▸ **Exercise brief**: If a line in the records contains the string "beside", show that line.

[Saved entries]
....

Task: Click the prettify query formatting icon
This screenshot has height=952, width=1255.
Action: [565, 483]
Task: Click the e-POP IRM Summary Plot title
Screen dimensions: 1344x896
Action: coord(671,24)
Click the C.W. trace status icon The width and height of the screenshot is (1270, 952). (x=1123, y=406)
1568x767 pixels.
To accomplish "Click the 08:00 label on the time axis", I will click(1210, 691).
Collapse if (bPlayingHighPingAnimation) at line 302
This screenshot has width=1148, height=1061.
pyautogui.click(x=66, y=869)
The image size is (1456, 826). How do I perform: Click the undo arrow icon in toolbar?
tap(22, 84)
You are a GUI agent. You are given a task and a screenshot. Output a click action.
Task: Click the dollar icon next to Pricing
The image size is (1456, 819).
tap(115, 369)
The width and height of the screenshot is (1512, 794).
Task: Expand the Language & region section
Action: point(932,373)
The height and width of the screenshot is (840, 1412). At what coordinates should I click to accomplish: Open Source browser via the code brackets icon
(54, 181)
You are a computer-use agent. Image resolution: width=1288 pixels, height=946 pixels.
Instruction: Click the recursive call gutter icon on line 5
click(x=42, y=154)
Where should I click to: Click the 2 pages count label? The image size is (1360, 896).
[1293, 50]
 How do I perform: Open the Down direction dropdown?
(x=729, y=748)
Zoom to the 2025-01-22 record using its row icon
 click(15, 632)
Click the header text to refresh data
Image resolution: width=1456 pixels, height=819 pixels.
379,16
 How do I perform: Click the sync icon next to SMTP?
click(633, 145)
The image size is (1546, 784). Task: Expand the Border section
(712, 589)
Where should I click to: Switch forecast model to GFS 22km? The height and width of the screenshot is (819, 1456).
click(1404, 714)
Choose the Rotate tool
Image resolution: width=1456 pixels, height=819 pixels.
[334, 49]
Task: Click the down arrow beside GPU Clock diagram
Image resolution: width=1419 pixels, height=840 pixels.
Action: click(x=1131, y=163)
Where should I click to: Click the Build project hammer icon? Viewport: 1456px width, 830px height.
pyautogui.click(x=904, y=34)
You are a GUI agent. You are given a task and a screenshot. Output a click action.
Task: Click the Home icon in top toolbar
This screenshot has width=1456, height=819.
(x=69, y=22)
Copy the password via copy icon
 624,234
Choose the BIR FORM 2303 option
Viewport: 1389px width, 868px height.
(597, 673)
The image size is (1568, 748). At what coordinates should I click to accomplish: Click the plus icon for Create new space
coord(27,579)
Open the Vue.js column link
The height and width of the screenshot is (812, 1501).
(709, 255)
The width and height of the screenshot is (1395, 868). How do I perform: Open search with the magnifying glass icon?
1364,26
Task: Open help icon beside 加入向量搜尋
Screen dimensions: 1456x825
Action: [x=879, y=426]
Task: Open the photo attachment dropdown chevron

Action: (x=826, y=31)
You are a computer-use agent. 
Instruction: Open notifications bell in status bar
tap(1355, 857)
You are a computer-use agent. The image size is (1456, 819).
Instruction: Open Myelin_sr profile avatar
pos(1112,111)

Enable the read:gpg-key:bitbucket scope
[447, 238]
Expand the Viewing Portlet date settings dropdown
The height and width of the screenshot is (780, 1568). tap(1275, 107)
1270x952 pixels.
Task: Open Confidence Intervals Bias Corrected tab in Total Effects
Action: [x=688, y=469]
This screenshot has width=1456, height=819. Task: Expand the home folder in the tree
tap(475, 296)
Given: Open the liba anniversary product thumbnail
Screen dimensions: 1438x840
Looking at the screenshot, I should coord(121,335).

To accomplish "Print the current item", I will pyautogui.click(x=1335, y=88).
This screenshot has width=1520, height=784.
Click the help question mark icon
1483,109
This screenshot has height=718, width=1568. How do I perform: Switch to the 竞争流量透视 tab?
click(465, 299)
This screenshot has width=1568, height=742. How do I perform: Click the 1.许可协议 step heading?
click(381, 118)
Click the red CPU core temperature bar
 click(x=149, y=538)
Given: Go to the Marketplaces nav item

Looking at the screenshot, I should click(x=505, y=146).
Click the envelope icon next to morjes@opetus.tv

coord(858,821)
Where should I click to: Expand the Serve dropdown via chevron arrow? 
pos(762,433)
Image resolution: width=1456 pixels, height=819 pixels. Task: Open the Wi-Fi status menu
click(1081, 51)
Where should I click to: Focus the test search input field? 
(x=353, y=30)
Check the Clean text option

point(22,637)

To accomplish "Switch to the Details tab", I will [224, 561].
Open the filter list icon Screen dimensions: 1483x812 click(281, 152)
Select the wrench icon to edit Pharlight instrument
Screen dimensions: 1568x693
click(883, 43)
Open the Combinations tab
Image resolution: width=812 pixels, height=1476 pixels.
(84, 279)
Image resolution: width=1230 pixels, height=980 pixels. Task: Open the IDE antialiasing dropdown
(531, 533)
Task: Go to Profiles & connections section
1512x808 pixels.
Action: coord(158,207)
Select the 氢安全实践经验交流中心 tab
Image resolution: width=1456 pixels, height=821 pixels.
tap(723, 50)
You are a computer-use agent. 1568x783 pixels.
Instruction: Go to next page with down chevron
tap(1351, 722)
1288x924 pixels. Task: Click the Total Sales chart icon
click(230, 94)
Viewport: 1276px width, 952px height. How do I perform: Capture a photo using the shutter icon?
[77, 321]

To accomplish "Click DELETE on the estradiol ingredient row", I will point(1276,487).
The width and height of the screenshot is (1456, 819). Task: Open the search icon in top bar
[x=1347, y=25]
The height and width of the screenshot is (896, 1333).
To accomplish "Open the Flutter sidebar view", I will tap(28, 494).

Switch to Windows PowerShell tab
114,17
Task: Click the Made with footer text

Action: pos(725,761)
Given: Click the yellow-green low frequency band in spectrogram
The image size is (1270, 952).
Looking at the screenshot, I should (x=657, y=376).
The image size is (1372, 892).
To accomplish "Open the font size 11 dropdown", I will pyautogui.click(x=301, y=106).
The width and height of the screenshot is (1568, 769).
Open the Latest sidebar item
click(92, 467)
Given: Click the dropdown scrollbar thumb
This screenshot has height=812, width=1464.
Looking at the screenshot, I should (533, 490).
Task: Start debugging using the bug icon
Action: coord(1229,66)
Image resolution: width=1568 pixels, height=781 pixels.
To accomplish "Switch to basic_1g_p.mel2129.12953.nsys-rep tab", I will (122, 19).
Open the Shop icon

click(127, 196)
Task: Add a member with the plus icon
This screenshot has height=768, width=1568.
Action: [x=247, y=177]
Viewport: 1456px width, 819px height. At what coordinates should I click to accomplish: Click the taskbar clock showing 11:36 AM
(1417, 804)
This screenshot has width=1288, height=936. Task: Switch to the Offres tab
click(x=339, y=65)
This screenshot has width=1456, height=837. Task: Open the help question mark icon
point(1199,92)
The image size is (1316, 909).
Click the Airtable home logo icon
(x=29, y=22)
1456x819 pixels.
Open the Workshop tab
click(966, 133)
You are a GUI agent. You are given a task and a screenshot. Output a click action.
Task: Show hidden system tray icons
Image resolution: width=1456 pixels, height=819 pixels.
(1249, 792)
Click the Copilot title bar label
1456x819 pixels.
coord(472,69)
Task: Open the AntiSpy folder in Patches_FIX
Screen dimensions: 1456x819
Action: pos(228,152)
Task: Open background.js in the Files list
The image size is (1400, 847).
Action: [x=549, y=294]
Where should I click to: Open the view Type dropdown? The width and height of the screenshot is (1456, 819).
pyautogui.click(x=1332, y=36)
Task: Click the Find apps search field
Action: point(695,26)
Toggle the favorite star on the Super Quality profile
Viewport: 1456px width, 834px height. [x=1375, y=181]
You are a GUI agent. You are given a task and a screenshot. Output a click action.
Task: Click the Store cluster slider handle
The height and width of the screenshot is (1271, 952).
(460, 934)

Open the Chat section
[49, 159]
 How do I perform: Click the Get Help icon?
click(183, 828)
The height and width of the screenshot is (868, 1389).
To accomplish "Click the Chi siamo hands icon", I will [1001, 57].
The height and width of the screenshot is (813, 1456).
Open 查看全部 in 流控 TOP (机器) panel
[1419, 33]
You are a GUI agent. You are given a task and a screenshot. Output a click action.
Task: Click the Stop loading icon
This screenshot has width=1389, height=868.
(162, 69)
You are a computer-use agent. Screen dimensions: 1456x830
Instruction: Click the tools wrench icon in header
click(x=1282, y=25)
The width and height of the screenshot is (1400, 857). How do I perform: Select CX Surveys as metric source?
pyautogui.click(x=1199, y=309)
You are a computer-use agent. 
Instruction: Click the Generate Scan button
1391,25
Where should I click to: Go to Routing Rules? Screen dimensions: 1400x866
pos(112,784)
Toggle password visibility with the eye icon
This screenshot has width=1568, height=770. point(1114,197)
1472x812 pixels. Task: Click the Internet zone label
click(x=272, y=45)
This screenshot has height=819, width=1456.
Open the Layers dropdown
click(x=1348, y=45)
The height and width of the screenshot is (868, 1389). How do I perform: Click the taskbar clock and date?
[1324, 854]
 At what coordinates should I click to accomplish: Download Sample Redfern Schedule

....

▸ **Exercise solution**:
Task: Click the down arrow beside GPU Clock diagram
Task: Open help icon beside 加入向量搜尋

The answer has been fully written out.